An early-intervention gene-editing therapeutic for Pulmonary Arterial Hypertension
Hunterian Medicine Llc, Cambridge MA
Investigators
Abstract
PROJECT SUMMARY/ABSTRACT Pulmonary arterial hypertension (PAH) is a rapidly progressing pulmonary vascular disease that leads to right heart failure and premature death. The hallmark features of PAH are increased pulmonary arterial pressure, vascular remodeling, and right ventricle hypertrophy. There are no curative treatments for PAH and approximately 1,000 new cases of PAH are diagnosed in the U.S. each year with a median survival of 6 years. Novel therapies are urgently needed.

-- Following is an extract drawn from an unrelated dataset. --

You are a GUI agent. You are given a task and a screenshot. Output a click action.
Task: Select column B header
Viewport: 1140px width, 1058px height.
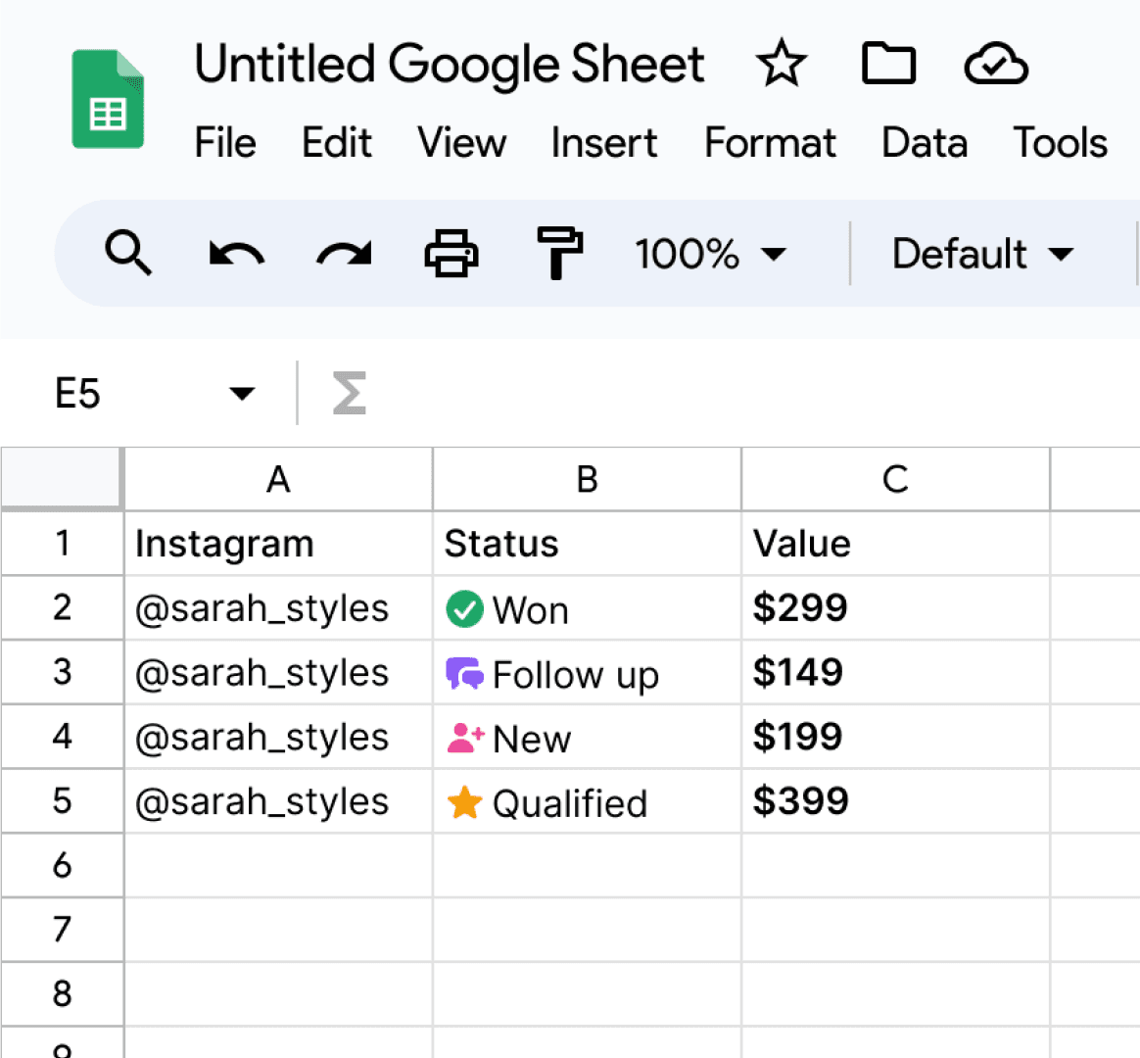[587, 480]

Hypoxia-inducible factors (HIF) are critical mediators of the oxygen sensing and adaptive pathways, and strong evidence supports HIF-2α pathway activation in PAH. Patients with PAH have elevated HIF-2α levels, and pathway activation is well supported by preclinical models. Conversely, reduced pathway activity through either pharmacologic inhibition or conditional knockouts is protective in multiple animal models. A role for HIF-2α is further supported by genome-wide studies of high-altitude populations with low pulmonary arterial pressure that carry HIF-2α variants with reduced activity. We hypothesize that gene- editing represents a novel therapeutic approach to suppress HIF-2α pathway activation that underlies PAH etiology. Hunterian's proprietary technology enables packaging of CRISPR components into a single AAV virus. In this Phase I, we develop a gene-editing approach to target HIF-2α activation.